* **Text segment**
★ ★ ★ ★ ★

ITEM 9B. OTHER INFORMATION

 

None.

 

ITEM 9C. DISCLOSURE REGARDING FOREIGN JURISDICTION THAT PREVENT INSPECTIONS.

 

Not applicable.

 

17

 

 

PART III

 

ITEM 10. DIRECTORS, EXECUTIVE OFFICERS AND CORPORATE GOVERNANCE

 

Biographical information regarding the officers and directors of the Company, who will continue to serve as officers and directors of the Company are provided below:

 

NAME   AGE   POSITION
Law Jia Ming   34   Chief Executive Officer, Chief Financial Officer
Leong Will Liam   44   Director, President, Secretary and Treasurer

 

Law Jia Ming - Chief Executive Officer (CEO), Chief Financial Officer (CFO)

 

Mr. Law Jia Ming has been our CEO and CFO since October 17, 2018. Mr. Law holds a bachelor’s degree of Business in Marketing from University of Queensland (Australia).

 

Mr. Law has been engaged in the food and beverage industry since February 2010. From February 2010, he has been the CEO of Lucky Star F&B Sdn. Bhd., our wholly owned subsidiary. After working for 6 years in food production, research and development, operational finance and logistic design of food and beverage wholesale industry in Malaysia, he founded our other wholly owned subsidiary, SH Dessert Sdn. Bhd. in February 2016, which is mainly focused on setting up dessert outlets and receiving franchising fees from the franchisees. He acts as the CEO of SH Dessert Sdn. Bhd. since February 2016 and his responsibility in the company is to oversee the operation of the company and develop businesses in Asia.

 

Mr. Law’s experience in corporate management and business development in food and beverage industry, has led the Board of directors to reach the conclusion that he should serve as CEO and CFO of the Company.

 

Leong Will Liam - Director, President, Secretary and Treasurer

 

Mr. Leong has been our director, president, secretary and treasurer since October 17, 2018. Mr. Leong graduated from University of London with a bachelor degree in banking and finance in 2000.

 

From 2000 to 2002, he worked as a banking officer in Citibank Berhad, a licensed commercial bank operating in Malaysia. His responsibilities were client repayment ability evaluation in a loan application, customer relationship maintenance and oversight of daily banking operation. From 2003 to 2004, he worked in HSBC Bank Malaysia Bhd as a manager in banking consumer product division. He was responsible for develop new products with the design and engineering team, promoting and marketing the products with the marketing team and outsourced vendors. Furthermore, he performed cost and profit analysis for those financial products with the financial analysis model, and presented the management team with his analysis. From 2005 to 2008, he worked at Diligent Aspect Sdn. Bhd. as a general manager, where his responsibilities consisted of overseeing daily operation of outsourced banking agents, coordinating key performance goals development, and ensuring the implementation and review of sale tactical programs. From 2009 to 2014, he worked as Chief Operating Officer at Caccina Sofa Manufacturer (M) Sdn. Bhd. and was mainly responsible for the implementation and evaluation of key investment opportunities in equipment and infrastructure across the Asia region. From 2015 to the present, he continues to act as the director of CBA Capital Holdings Sdn. Bhd. He is responsible for audit and internal control procedure of CBA Capital Holdings Sdn. Bhd. Furthermore, he develops corporate fundraising strategies and models for the company and ensures the correct implementation of fundraising strategies and models.

★ ★ ★ ★ ★

Please mark each statement about the officer biographies yes or no, quoting the exact words of the text that decide it: (a) Mr. Law founded SH Dessert Sdn. Bhd. in February 2016; (b) Mr. Leong worked at HSBC Bank Malaysia Bhd from 2000 to 2002; (c) Mr. Law earned his degree from the University of London.

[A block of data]
★ ★ ★ ★ ★

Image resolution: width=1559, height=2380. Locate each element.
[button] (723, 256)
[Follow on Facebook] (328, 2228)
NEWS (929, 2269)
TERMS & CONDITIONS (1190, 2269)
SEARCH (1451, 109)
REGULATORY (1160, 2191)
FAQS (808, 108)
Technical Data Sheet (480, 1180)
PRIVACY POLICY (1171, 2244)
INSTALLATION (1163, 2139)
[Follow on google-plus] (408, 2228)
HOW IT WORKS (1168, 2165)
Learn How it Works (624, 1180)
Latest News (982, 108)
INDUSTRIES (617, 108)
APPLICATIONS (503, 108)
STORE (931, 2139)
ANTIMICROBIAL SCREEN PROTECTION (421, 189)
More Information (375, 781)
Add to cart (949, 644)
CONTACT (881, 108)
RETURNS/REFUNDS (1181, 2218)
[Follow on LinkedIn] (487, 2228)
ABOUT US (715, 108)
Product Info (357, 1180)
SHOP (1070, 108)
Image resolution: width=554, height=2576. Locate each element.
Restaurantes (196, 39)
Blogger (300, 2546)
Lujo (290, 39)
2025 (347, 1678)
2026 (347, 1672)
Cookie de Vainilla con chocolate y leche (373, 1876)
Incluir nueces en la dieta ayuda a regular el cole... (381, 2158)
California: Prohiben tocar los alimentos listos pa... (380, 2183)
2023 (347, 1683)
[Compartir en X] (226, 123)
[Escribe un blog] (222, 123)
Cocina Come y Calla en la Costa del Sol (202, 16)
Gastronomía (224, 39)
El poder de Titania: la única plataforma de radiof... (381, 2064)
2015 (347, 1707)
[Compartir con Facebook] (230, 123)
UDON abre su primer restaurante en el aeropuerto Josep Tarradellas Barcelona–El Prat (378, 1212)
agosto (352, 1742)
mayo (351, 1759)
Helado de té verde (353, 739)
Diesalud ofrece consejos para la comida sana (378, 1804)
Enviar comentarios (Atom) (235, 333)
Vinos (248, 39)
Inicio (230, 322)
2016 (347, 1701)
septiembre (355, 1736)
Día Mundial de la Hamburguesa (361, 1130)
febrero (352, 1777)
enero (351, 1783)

★ ★ ★ ★ ★

* **Response to the task**
(a) Yes: "he founded our other wholly owned subsidiary, SH Dessert Sdn. Bhd. in February 2016"
(b) No: "From 2000 to 2002, he worked as a banking officer in Citibank Berhad"
(c) No: "Mr. Law holds a bachelor’s degree of Business in Marketing from University of Queensland (Australia)."